**Task goal**
Print the data that follows again, keeping every line exact.

**Data extract**
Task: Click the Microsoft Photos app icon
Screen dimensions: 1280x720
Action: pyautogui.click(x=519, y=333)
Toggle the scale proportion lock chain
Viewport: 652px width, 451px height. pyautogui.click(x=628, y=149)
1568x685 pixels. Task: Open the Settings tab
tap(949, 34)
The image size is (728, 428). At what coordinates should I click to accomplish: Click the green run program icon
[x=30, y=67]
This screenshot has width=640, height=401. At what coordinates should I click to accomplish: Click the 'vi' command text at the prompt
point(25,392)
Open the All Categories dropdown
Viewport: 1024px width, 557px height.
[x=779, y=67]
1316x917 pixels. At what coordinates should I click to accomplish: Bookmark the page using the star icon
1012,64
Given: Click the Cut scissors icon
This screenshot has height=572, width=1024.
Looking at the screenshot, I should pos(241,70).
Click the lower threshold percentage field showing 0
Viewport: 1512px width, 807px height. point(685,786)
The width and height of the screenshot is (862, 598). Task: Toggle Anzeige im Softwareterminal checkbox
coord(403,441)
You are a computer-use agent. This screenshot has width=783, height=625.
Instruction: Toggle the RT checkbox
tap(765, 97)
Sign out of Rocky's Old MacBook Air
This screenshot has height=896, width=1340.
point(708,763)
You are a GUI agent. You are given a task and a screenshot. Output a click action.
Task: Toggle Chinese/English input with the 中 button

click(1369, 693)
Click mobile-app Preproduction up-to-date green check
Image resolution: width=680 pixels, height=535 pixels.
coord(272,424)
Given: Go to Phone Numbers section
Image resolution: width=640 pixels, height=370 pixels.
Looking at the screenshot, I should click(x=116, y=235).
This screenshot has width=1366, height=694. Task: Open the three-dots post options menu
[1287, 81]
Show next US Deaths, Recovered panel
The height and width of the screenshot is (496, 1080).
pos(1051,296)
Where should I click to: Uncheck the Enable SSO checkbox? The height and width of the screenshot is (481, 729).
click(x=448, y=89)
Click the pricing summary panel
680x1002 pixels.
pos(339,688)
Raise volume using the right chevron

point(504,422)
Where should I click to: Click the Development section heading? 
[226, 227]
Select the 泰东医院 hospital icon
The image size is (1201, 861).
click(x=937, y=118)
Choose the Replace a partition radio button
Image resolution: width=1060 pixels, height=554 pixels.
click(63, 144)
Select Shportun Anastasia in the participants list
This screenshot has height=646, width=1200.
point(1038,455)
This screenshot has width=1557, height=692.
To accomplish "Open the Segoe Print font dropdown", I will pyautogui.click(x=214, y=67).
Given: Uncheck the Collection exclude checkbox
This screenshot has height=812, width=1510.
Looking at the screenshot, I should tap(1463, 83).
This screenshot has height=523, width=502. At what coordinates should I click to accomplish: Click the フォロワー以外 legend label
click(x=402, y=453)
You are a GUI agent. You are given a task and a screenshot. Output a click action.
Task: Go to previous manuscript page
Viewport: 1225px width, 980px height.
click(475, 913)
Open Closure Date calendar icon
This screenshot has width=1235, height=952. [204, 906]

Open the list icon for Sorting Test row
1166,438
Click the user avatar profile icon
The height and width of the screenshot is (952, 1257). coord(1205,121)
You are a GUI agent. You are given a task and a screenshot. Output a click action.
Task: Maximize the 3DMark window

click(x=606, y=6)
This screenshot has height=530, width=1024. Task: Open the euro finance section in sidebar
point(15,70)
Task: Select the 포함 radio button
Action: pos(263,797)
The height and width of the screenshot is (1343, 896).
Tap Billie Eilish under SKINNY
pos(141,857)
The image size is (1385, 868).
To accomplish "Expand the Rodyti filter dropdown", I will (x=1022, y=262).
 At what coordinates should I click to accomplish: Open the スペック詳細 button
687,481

**Reply to the exercise**
Task: Click the Microsoft Photos app icon
Screen dimensions: 1280x720
Action: pyautogui.click(x=519, y=333)
Toggle the scale proportion lock chain
Viewport: 652px width, 451px height. pyautogui.click(x=628, y=149)
1568x685 pixels. Task: Open the Settings tab
tap(949, 34)
The image size is (728, 428). At what coordinates should I click to accomplish: Click the green run program icon
[x=30, y=67]
This screenshot has width=640, height=401. At what coordinates should I click to accomplish: Click the 'vi' command text at the prompt
point(25,392)
Open the All Categories dropdown
Viewport: 1024px width, 557px height.
[x=779, y=67]
1316x917 pixels. At what coordinates should I click to accomplish: Bookmark the page using the star icon
1012,64
Given: Click the Cut scissors icon
This screenshot has height=572, width=1024.
Looking at the screenshot, I should pos(241,70).
Click the lower threshold percentage field showing 0
Viewport: 1512px width, 807px height. point(685,786)
The width and height of the screenshot is (862, 598). Task: Toggle Anzeige im Softwareterminal checkbox
coord(403,441)
You are a computer-use agent. This screenshot has width=783, height=625.
Instruction: Toggle the RT checkbox
tap(765, 97)
Sign out of Rocky's Old MacBook Air
This screenshot has height=896, width=1340.
point(708,763)
You are a GUI agent. You are given a task and a screenshot. Output a click action.
Task: Toggle Chinese/English input with the 中 button

click(1369, 693)
Click mobile-app Preproduction up-to-date green check
Image resolution: width=680 pixels, height=535 pixels.
coord(272,424)
Given: Go to Phone Numbers section
Image resolution: width=640 pixels, height=370 pixels.
Looking at the screenshot, I should click(x=116, y=235).
This screenshot has width=1366, height=694. Task: Open the three-dots post options menu
[1287, 81]
Show next US Deaths, Recovered panel
The height and width of the screenshot is (496, 1080).
pos(1051,296)
Where should I click to: Uncheck the Enable SSO checkbox? The height and width of the screenshot is (481, 729).
click(x=448, y=89)
Click the pricing summary panel
680x1002 pixels.
pos(339,688)
Raise volume using the right chevron

point(504,422)
Where should I click to: Click the Development section heading? 
[226, 227]
Select the 泰东医院 hospital icon
The image size is (1201, 861).
click(x=937, y=118)
Choose the Replace a partition radio button
Image resolution: width=1060 pixels, height=554 pixels.
click(63, 144)
Select Shportun Anastasia in the participants list
This screenshot has height=646, width=1200.
point(1038,455)
This screenshot has width=1557, height=692.
To accomplish "Open the Segoe Print font dropdown", I will pyautogui.click(x=214, y=67).
Given: Uncheck the Collection exclude checkbox
This screenshot has height=812, width=1510.
Looking at the screenshot, I should tap(1463, 83).
This screenshot has height=523, width=502. At what coordinates should I click to accomplish: Click the フォロワー以外 legend label
click(x=402, y=453)
You are a GUI agent. You are given a task and a screenshot. Output a click action.
Task: Go to previous manuscript page
Viewport: 1225px width, 980px height.
click(475, 913)
Open Closure Date calendar icon
This screenshot has width=1235, height=952. [204, 906]

Open the list icon for Sorting Test row
1166,438
Click the user avatar profile icon
The height and width of the screenshot is (952, 1257). coord(1205,121)
You are a GUI agent. You are given a task and a screenshot. Output a click action.
Task: Maximize the 3DMark window

click(x=606, y=6)
This screenshot has height=530, width=1024. Task: Open the euro finance section in sidebar
point(15,70)
Task: Select the 포함 radio button
Action: pos(263,797)
The height and width of the screenshot is (1343, 896).
Tap Billie Eilish under SKINNY
pos(141,857)
The image size is (1385, 868).
To accomplish "Expand the Rodyti filter dropdown", I will (x=1022, y=262).
 At what coordinates should I click to accomplish: Open the スペック詳細 button
687,481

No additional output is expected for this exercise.